EXERCISE PROMPT => From the data below, copy exactly the lines that lie between the one holding "Select the word" and the one holding "You are a computer-use agent. The", including both, and nothing more.
Start of DATA
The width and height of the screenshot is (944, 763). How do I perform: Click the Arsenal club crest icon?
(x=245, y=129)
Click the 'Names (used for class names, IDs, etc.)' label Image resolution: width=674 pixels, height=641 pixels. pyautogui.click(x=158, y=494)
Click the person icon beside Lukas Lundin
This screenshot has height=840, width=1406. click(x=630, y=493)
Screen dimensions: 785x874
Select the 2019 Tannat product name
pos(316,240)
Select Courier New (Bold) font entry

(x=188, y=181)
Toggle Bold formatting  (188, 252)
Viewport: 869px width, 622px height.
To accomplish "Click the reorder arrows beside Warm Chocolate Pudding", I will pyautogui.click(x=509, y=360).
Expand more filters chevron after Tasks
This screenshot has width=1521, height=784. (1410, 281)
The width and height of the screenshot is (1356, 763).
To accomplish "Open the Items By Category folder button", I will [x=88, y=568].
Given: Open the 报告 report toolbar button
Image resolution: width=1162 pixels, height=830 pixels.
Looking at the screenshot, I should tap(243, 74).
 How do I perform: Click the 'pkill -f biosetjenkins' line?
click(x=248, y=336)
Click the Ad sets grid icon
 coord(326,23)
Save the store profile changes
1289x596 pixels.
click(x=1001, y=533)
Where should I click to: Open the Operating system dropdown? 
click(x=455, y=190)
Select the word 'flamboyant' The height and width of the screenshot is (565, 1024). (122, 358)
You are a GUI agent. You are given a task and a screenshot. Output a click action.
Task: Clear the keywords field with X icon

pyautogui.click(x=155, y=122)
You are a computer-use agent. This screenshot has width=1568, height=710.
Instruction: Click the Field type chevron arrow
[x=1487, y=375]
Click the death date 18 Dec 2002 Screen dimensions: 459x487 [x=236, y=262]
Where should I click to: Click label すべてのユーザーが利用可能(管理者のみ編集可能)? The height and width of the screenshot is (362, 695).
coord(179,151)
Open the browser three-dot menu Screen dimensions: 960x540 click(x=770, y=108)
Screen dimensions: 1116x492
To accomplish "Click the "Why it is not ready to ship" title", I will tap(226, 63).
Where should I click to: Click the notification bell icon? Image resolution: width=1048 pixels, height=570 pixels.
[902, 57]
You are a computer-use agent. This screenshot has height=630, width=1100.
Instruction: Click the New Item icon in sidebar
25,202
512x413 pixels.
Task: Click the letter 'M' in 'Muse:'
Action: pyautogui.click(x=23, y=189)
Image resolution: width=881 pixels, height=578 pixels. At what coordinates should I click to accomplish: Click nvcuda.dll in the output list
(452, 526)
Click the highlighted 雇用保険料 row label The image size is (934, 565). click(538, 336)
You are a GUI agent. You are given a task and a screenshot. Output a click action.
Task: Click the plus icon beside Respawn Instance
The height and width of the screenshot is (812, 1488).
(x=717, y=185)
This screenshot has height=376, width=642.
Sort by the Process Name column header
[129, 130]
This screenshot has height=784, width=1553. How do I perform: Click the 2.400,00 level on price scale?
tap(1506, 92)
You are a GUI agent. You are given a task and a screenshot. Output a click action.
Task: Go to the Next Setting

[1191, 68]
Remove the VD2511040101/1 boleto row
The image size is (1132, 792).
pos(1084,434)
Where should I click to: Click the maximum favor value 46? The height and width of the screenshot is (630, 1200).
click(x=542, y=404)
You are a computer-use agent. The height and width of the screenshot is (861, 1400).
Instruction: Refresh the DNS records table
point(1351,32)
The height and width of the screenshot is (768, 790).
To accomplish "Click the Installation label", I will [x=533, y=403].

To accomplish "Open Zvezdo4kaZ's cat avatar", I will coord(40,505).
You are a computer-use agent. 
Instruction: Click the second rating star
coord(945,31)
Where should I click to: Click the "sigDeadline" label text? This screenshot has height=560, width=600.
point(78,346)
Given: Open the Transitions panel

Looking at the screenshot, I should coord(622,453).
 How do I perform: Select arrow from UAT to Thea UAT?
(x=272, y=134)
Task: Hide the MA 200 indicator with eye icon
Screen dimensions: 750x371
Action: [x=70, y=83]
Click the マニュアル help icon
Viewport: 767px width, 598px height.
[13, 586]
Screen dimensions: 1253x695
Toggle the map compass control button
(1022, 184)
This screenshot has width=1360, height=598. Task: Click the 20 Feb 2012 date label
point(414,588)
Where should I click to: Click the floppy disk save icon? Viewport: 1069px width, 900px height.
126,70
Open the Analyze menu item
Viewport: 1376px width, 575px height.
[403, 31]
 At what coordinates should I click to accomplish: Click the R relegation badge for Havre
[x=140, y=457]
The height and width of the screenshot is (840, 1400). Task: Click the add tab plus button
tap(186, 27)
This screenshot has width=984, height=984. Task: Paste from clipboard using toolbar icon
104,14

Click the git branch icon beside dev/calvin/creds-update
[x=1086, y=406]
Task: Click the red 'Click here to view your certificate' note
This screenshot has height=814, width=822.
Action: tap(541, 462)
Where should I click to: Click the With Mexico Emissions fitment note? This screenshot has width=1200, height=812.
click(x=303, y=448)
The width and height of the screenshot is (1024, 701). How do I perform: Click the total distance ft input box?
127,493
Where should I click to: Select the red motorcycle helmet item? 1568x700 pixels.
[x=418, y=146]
End of DATA
RESULT OF THE EXERCISE =>
Select the word 'flamboyant' The height and width of the screenshot is (565, 1024). (122, 358)
You are a GUI agent. You are given a task and a screenshot. Output a click action.
Task: Clear the keywords field with X icon

pyautogui.click(x=155, y=122)
You are a computer-use agent. This screenshot has width=1568, height=710.
Instruction: Click the Field type chevron arrow
[x=1487, y=375]
Click the death date 18 Dec 2002 Screen dimensions: 459x487 [x=236, y=262]
Where should I click to: Click label すべてのユーザーが利用可能(管理者のみ編集可能)? The height and width of the screenshot is (362, 695).
coord(179,151)
Open the browser three-dot menu Screen dimensions: 960x540 click(x=770, y=108)
Screen dimensions: 1116x492
To accomplish "Click the "Why it is not ready to ship" title", I will tap(226, 63).
Where should I click to: Click the notification bell icon? Image resolution: width=1048 pixels, height=570 pixels.
[902, 57]
You are a computer-use agent. This screenshot has height=630, width=1100.
Instruction: Click the New Item icon in sidebar
25,202
512x413 pixels.
Task: Click the letter 'M' in 'Muse:'
Action: pyautogui.click(x=23, y=189)
Image resolution: width=881 pixels, height=578 pixels. At what coordinates should I click to accomplish: Click nvcuda.dll in the output list
(452, 526)
Click the highlighted 雇用保険料 row label The image size is (934, 565). click(538, 336)
You are a GUI agent. You are given a task and a screenshot. Output a click action.
Task: Click the plus icon beside Respawn Instance
The height and width of the screenshot is (812, 1488).
(x=717, y=185)
This screenshot has height=376, width=642.
Sort by the Process Name column header
[129, 130]
This screenshot has height=784, width=1553. How do I perform: Click the 2.400,00 level on price scale?
tap(1506, 92)
You are a GUI agent. You are given a task and a screenshot. Output a click action.
Task: Go to the Next Setting

[1191, 68]
Remove the VD2511040101/1 boleto row
The image size is (1132, 792).
pos(1084,434)
Where should I click to: Click the maximum favor value 46? The height and width of the screenshot is (630, 1200).
click(x=542, y=404)
You are a computer-use agent. The height and width of the screenshot is (861, 1400).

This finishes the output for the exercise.